* _What you should do_
Scan the records for the word "computer". Copy each line that includes it.

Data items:

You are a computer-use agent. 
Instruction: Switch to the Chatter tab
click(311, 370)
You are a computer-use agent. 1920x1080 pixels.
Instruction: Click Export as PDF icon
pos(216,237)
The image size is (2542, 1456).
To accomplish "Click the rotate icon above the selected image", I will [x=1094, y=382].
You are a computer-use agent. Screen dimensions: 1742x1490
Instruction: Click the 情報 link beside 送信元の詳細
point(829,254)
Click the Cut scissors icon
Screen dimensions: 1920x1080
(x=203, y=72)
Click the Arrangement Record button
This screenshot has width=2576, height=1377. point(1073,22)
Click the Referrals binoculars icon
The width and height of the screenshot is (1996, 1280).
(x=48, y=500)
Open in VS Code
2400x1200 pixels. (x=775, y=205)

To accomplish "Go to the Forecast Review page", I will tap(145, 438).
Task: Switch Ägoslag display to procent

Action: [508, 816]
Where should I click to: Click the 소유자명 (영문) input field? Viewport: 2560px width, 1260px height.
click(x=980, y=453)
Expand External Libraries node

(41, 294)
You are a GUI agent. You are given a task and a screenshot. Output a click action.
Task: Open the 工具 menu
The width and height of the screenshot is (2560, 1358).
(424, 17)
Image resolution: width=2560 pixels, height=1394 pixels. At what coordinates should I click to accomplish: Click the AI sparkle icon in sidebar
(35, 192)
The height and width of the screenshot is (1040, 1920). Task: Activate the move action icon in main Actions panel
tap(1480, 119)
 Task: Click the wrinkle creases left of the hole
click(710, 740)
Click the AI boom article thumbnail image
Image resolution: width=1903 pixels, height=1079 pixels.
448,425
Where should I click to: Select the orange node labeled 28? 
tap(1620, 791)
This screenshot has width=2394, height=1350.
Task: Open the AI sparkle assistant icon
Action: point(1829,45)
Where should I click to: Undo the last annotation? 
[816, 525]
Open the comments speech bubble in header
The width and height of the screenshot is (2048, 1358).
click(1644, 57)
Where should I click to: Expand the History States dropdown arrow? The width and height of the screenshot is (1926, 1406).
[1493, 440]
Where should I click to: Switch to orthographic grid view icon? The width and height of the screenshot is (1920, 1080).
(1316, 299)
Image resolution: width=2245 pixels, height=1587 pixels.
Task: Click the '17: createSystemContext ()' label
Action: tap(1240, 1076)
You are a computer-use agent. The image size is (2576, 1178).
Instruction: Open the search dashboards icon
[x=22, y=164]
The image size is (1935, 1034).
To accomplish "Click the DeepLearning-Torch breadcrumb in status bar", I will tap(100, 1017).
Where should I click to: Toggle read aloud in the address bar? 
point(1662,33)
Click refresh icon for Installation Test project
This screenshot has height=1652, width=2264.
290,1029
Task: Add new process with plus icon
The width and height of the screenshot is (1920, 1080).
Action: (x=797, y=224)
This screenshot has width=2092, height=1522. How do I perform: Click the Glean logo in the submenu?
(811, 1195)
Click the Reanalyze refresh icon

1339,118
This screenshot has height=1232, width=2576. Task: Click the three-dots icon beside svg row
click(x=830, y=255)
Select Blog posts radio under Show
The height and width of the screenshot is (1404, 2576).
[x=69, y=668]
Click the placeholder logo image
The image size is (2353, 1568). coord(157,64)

* _Written response_
You are a computer-use agent. 
You are a computer-use agent. 1920x1080 pixels.
You are a computer-use agent. Screen dimensions: 1742x1490
You are a computer-use agent. The image size is (2576, 1178).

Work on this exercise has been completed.